Ethical and programmatic challenges in antiretroviral scaling-up in Malawi: challenges in meeting the World Health Organization's "Treating 3 million by 2005" initiative goals
- PMID: 15311413
Ethical and programmatic challenges in antiretroviral scaling-up in Malawi: challenges in meeting the World Health Organization's "Treating 3 million by 2005" initiative goals
Abstract
The Fifty-seventh World Health Assembly's (WHA's) resolution on the "scaling up of treatment and care within a coordinated and comprehensive response to HIV/AIDS' is welcomed globally, and even more so in Sub-Saharan Africa, where the majority of the people currently in need of antiretroviral therapy do not have access to it. The WHA identified, among others, the following areas which should be pursued by member states and the World Health Organization (WHO): trained human resources, equity in access to treatment, development of health systems, and the integration of nutrition into the comprehensive response to HIV/AIDS. The WHO Director-General was requested to "provide a progress report on the implementation of this resolution to the Fifty-eighth World Health Assembly.' Much of what happens between now and that time depends on the actions of the WHO and the member states and also on the contribution of the international community to the fight against HIV/AIDS. Much of what is to be done will be based on what is available now in terms of practice, human resources, and programs.
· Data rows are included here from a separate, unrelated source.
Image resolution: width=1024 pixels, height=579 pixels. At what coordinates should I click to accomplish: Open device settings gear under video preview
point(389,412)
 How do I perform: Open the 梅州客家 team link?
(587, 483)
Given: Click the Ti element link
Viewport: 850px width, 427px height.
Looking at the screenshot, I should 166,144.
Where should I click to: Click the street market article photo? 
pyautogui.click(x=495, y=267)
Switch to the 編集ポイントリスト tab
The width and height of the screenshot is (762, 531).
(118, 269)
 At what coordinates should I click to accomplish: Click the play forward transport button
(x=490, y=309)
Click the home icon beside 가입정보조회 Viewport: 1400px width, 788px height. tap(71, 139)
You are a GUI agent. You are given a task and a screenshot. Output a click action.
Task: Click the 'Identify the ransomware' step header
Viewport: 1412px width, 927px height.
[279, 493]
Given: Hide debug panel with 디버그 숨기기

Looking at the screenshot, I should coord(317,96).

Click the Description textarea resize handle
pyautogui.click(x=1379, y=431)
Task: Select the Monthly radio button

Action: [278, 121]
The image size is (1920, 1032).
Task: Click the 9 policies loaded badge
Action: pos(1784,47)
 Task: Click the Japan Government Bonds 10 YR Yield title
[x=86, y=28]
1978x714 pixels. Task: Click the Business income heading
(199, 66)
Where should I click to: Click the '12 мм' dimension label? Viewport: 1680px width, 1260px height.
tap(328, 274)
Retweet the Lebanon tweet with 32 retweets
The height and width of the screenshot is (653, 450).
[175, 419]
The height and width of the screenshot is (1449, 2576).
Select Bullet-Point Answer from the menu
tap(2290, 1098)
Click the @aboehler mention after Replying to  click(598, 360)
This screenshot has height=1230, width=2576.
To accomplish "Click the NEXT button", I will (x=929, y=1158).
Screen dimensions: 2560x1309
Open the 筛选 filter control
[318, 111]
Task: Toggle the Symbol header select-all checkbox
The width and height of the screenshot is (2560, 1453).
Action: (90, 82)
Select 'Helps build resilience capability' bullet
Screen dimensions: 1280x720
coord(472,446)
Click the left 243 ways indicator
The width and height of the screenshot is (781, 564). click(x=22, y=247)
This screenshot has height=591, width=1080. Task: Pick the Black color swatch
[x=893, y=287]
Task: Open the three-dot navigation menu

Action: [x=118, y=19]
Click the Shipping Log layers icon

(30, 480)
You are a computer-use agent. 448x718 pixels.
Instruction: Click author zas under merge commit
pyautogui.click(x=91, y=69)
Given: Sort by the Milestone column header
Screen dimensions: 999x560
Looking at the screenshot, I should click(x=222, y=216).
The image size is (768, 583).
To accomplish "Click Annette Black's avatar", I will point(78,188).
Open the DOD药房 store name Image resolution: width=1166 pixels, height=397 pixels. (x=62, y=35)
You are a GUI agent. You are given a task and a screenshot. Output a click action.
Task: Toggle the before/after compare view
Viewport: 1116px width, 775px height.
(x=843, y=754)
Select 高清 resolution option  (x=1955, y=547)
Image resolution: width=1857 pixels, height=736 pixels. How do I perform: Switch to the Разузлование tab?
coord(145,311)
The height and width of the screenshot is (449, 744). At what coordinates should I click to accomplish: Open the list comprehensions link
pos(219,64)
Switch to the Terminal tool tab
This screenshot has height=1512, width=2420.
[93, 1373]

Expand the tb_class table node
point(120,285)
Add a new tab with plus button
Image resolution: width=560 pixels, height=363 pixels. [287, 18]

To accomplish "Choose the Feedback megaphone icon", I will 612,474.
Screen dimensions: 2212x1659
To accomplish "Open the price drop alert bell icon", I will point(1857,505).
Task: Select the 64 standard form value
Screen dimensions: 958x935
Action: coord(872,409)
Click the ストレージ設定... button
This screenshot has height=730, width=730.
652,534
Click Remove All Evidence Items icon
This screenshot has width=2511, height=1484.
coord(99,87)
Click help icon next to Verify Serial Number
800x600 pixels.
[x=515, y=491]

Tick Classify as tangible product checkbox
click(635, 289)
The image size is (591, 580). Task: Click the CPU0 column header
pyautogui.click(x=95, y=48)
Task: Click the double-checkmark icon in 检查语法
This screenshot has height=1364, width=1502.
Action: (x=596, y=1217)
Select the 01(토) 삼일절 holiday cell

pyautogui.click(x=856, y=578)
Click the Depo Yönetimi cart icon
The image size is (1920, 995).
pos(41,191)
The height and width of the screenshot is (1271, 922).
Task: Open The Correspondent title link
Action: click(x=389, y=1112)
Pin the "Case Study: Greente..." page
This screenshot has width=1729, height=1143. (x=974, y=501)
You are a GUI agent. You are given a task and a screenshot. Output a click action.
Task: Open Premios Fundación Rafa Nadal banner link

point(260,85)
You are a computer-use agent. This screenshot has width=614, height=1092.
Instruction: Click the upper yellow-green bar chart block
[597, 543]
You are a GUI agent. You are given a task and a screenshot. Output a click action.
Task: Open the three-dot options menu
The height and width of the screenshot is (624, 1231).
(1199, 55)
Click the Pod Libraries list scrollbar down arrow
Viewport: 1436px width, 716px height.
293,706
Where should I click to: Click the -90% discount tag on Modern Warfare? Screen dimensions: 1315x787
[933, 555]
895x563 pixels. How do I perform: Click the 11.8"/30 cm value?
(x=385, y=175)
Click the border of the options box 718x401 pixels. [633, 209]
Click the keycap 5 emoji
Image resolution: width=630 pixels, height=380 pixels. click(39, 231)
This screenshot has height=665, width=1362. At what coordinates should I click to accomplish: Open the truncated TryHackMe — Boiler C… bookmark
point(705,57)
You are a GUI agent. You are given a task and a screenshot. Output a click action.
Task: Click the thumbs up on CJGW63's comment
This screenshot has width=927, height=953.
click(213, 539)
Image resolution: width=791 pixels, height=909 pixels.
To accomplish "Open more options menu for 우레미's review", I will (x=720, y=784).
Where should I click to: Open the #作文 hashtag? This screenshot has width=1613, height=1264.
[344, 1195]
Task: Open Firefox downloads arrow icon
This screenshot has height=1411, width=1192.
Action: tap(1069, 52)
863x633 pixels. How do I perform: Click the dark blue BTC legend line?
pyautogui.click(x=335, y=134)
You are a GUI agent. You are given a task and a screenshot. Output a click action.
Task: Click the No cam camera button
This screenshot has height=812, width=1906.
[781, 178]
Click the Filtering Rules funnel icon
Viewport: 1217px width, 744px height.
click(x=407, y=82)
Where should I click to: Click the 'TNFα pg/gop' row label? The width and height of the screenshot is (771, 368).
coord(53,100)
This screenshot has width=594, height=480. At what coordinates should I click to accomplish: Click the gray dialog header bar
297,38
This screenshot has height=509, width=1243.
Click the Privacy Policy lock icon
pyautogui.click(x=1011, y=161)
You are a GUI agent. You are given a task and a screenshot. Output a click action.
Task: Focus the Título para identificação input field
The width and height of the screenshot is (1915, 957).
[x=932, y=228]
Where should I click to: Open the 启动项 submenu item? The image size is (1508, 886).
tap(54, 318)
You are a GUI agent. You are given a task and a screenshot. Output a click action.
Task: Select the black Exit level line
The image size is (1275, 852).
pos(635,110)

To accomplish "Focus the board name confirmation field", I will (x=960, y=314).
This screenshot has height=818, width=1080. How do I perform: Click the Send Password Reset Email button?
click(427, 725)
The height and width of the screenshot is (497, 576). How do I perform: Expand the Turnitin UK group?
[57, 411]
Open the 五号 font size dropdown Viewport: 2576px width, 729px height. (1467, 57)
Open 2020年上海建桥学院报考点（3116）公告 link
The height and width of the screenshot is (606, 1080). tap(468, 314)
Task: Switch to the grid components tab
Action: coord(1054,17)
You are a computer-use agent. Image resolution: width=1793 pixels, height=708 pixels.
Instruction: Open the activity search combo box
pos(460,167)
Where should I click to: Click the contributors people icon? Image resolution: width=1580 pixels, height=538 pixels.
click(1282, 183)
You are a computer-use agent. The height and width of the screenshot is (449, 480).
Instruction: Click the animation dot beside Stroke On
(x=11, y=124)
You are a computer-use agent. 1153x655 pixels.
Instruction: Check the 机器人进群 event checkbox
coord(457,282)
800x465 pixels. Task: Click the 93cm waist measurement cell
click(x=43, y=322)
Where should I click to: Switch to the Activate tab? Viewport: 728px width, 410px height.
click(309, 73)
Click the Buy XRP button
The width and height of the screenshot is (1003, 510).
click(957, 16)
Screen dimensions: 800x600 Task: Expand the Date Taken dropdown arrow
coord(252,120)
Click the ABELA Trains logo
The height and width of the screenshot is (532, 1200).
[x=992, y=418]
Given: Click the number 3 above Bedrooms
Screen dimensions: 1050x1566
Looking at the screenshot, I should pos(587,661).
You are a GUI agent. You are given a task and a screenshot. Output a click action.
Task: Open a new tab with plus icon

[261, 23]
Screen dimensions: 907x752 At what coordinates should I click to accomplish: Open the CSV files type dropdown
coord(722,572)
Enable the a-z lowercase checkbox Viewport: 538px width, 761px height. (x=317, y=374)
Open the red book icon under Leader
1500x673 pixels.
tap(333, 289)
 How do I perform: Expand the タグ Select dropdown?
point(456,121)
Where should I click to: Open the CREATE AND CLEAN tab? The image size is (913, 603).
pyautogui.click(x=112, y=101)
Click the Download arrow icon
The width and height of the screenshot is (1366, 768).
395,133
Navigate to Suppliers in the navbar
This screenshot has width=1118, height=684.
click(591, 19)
This paper explores the WHA's resolution, especially regarding the scaling up of antiretroviral therapy, taking Malawi as the case study, to identify the challenges that a Southern African country may be facing which will eventually influence whether the initiative to "Treat 3 Million by 2005' ("3 by 5') will be achieved or not. The challenges southern countries may be facing are presented in this paper not in order to undermine the initiative but to create an awareness of these factors and initiate the appropriate action which would surmount the challenges and achieve the goals set.